Le immagini pubblicate da attivisti e media locali mostrano persone ammassate a terra, alcune forse già morte, sorvegliate dalle guardie marocchine. Altri video, invece, mostrano i momenti concitati di quella che è stata una vera e propria guerriglia.

Ora, se fosse successo al confine di Trieste ai tempi di Salvini o lungo la frontiera di Orban, probabilmente saremmo qui a crocifiggere i rispettivi governanti.
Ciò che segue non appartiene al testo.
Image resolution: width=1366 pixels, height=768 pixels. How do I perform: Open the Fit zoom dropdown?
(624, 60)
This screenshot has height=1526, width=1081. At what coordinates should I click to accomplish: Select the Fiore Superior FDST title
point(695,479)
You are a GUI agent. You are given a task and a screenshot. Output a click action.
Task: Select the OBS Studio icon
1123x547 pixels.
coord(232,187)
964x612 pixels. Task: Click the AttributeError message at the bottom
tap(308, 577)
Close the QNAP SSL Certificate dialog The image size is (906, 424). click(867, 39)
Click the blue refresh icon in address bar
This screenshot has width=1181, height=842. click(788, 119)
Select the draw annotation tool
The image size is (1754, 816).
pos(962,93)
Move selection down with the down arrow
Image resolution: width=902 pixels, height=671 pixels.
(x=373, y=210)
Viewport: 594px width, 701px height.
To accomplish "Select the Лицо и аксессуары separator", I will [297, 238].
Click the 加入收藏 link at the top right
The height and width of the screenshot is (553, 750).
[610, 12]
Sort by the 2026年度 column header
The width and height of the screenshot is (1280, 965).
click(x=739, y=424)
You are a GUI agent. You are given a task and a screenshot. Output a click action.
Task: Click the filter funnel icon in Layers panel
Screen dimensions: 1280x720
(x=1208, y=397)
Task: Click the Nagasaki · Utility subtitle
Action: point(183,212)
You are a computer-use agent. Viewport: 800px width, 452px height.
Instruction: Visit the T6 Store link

Invece ieri Pedro Sanchez ha parlato di “un assalto violento e organizzato”, addirittura di “attacco all’integrità territoriale” e ha accusato “magie che trafficano esseri umani”. Praticamente sembra aver copiato un discorso del leader della Lega o del premier magiaro.

Tutto è iniziato nella mattina di venerdì, quando circa 2mila persone hanno iniziato a prendere di mira la lunga recinzione che divide i due Paesi. In circa 1.500 sono riusciti a eludere la sorveglianza marocchina e a raggiungere il punto di contatto, cercando poi di sfondare il cancello. Stando alle dichiarazioni ufficiali del governo spagnolo, solo 133 migranti sarebbero riusciti a oltrepassare il confine. Di cui 57 sarebbero feriti. Tra gli agenti quelli costretti a ricorrere alle cure sono stati 49, quasi tutti colpiti in modo lieve. L’Algeria ha chiesto una indagine sulla “carneficina di migranti a Melilla“.